Ne diyordum, bugün uzun zaman sonra ilk defa dışarıya çıktım… Sokağa çıkma yasaklarını bile delen çalışma günlerimi saymazsak hep evdeydim. Evdeydim dediysem de her gün aynı şeyler işte…  Annemin çalıştırdığı elektrikli süpürgenin sesi ile uyanış… Babamın aynı sese uyanması, anneme bağırması ve ardından gelen sessizlik… Sonra benim huzursuzlanıp yataktan kalkmam… Birbirlerine astıkları suratları daha da halılara yapışmasın diye kahvaltı öncesi kahveleri yapmam ve ortamın yumuşaması… Kahvaltı faslı, temizlik, televizyon, gün ortası atıştırması, temizliği, akşam yemeği, televizyon, kalan son bulaşıkları makineye diziş, odalara çekilme ve kapanış… Annem buna nasıl dayanıyor diye düşündüm.  Sadece annem de değil… Günlerdir evde olunca komşularımızı da daha yakından tanımaya başladım… Apartmanlar öyle dip dibe ve dairelerin arası öyle kâğıttan ki artık her evin içindeki asıl virüs hakkında bir fikrim var. Gür sesli ve sanki dünyanın en haklı insanıymış gibi konuşan bir erkeğin küfür dolu sözleri…  Karşısında her defasında sesi daha az çıkan, kelimeleri endişe dolu başka bir kadın ve onun ağızdan çıktığı an duvarlara çarpıp dağılan cevapları… Korkudan odalara çekilen çocukların kapanan kapılarının sesleri ya da araya girmek isteyen yaşı daha büyük olan çocukların öfke nöbetleri… 
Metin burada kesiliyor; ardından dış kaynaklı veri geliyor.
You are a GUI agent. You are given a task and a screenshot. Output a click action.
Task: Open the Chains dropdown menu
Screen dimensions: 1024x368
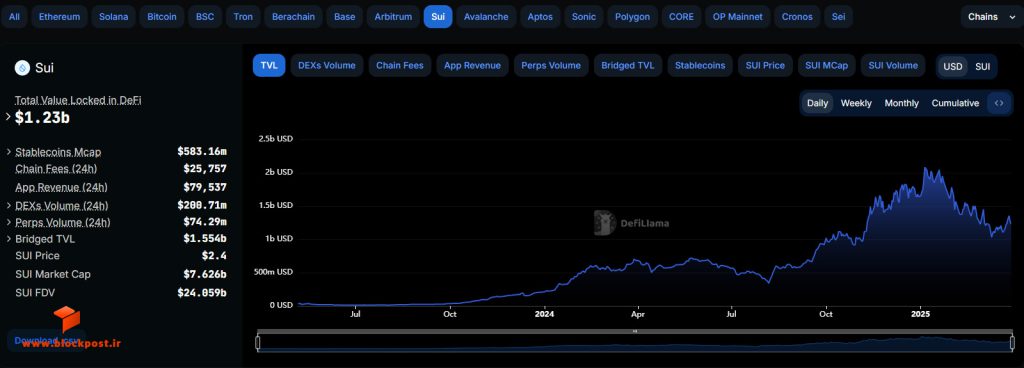[991, 17]

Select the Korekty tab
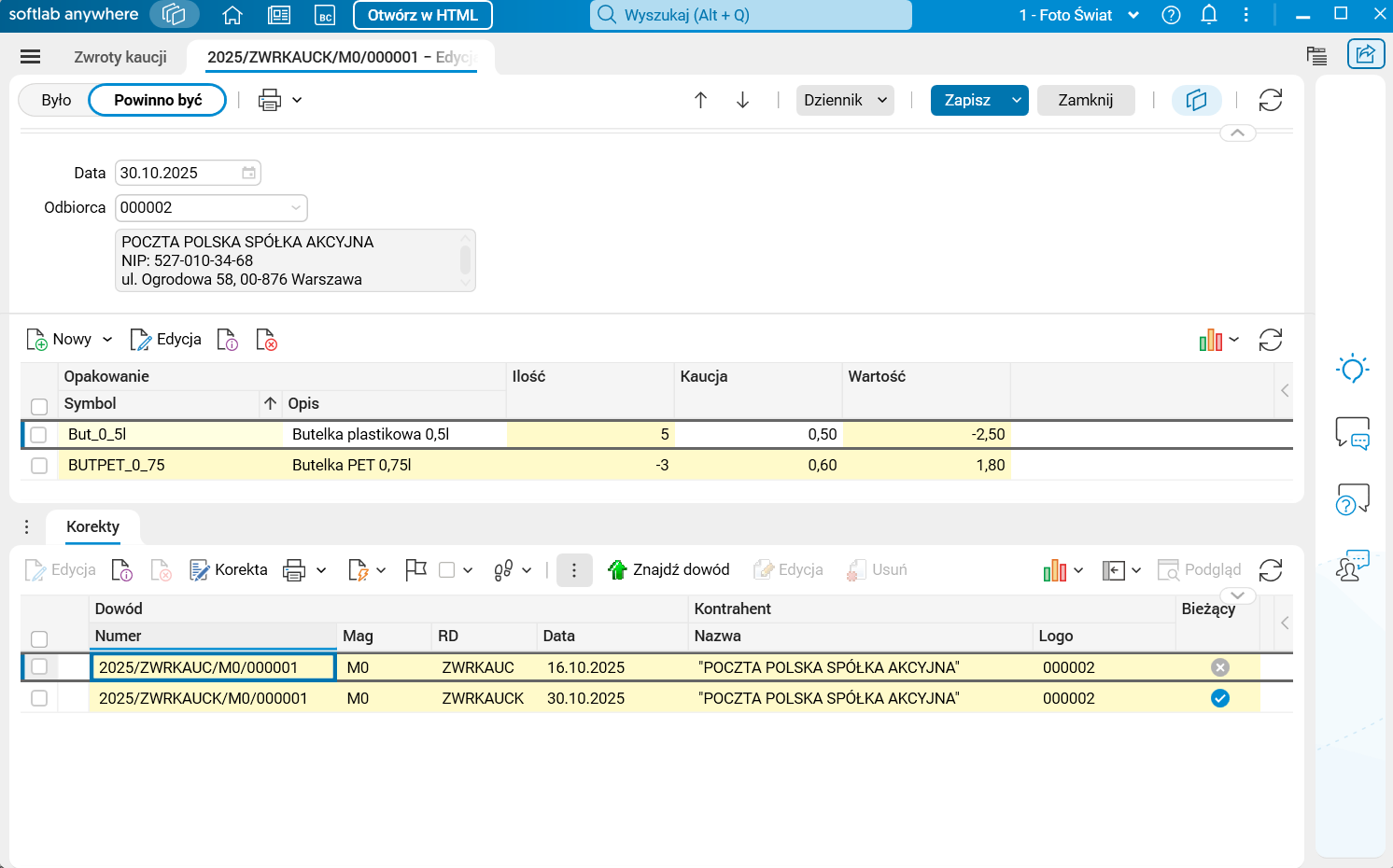pyautogui.click(x=92, y=526)
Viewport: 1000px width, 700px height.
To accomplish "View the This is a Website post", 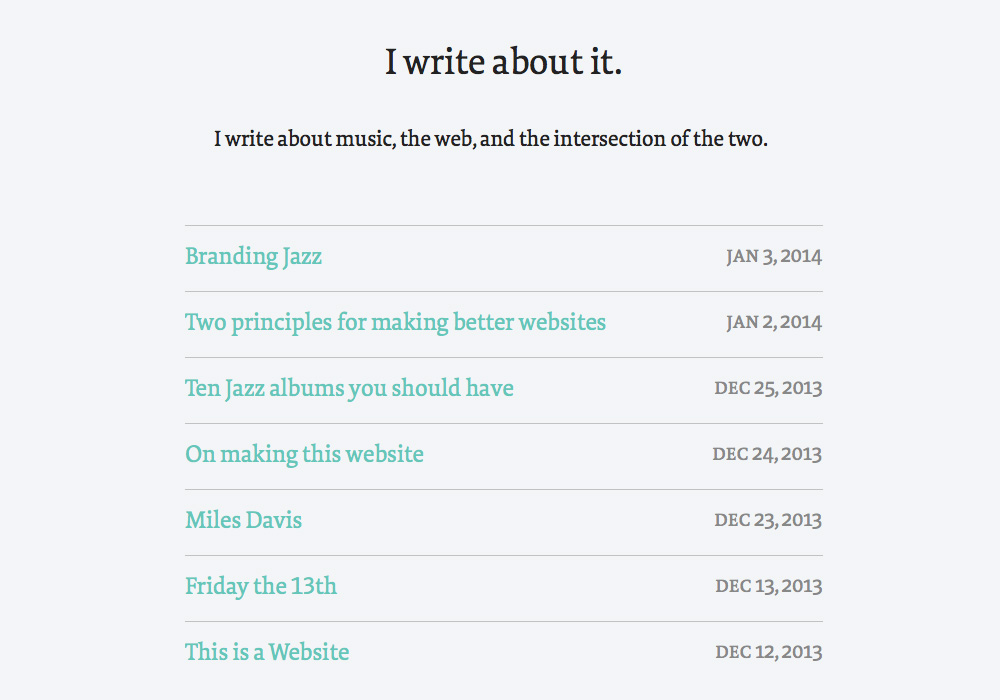I will (x=267, y=653).
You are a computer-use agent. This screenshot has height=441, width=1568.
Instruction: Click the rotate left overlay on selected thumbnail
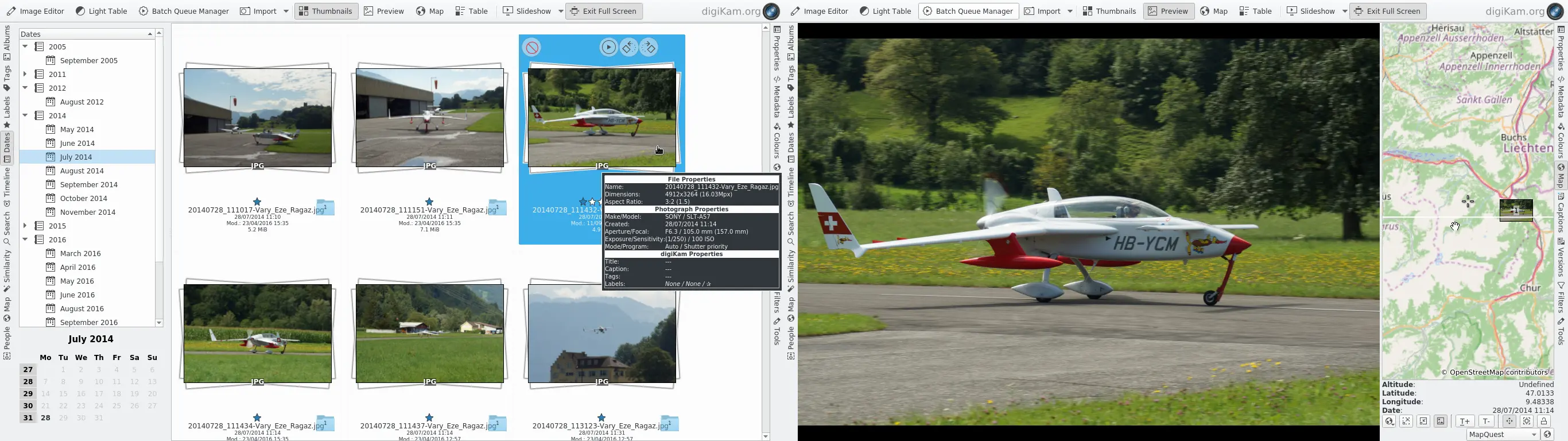pos(629,48)
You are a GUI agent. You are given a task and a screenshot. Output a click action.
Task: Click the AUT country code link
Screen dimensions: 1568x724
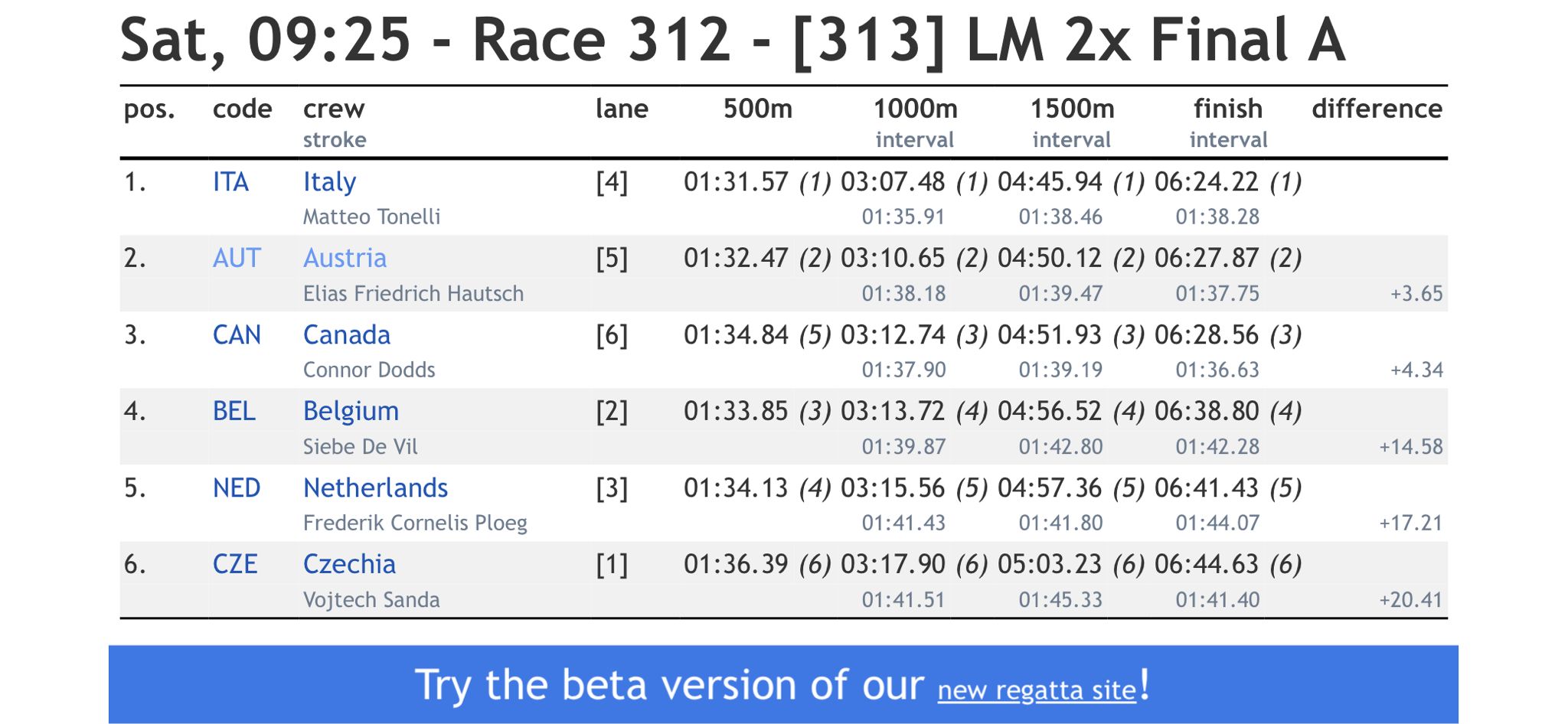pyautogui.click(x=237, y=259)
Bizim evde durumlar biraz daha iyi. Burası orta sınıf bir mahalle ve biz mahallenin durumu en iyi olanlarındanız… Durum mu? Bu mahallede durum demek aylık kazancının ne olduğu ile ilgili bir şeydir sadece…  Kadınların neden şiddete maruz kaldığı, bazı çocukların neden online derslerine katılamadığı, yan evden gelen sesler için aradığım polisin neden bir saat sonra geldiği, işten çıkartılan mahalle sakinlerinden birinin hiç sakin kalamayıp balkonunu sabaha kadar kaç kere arşınladığı, ha bir de hiç planlamadığı bir anda hamile kalan Melek ablanın nasıl kürtaj olabileceği gibi meseleler ‘’durum’’ dedikleri şeye dahil değildir bu mahallede.  Dedim ya günler sonra ilk defa dışarı çıktım bugün… Hiçbir şey eskisi gibi değil… Kafeler, dışındaki insanlar, içindeki insanlar, konuştukları, işsizlik, yoksulluk için konuşamadıkları… Ben de eskisi gibi değilim… Kafası karışık olarak girdiğim karantinadan kafasında bazı şeyleri netleştirmiş bir kadın olarak çıkıyorum. Şimdi dünya ‘’normalleşirken’’ bana hiç de normal gelmeyen şeylerin peşine düşüp bir yolculuğa çıkmanın zamanıdır. Sadece ölümle değil bizi ölüme götüren şeylerle de defalarca yüz yüze geldik hepimiz.  Kadınların öldürüldüğü ve şiddete maruz kaldığı bir ülkede üzerine bir de emeğim sömürülürken yeniden öldürülmeyi beklemeyeceğim. Bu yüzden eve dönüyorum önce…  Bir şey söylemem gerek anneme…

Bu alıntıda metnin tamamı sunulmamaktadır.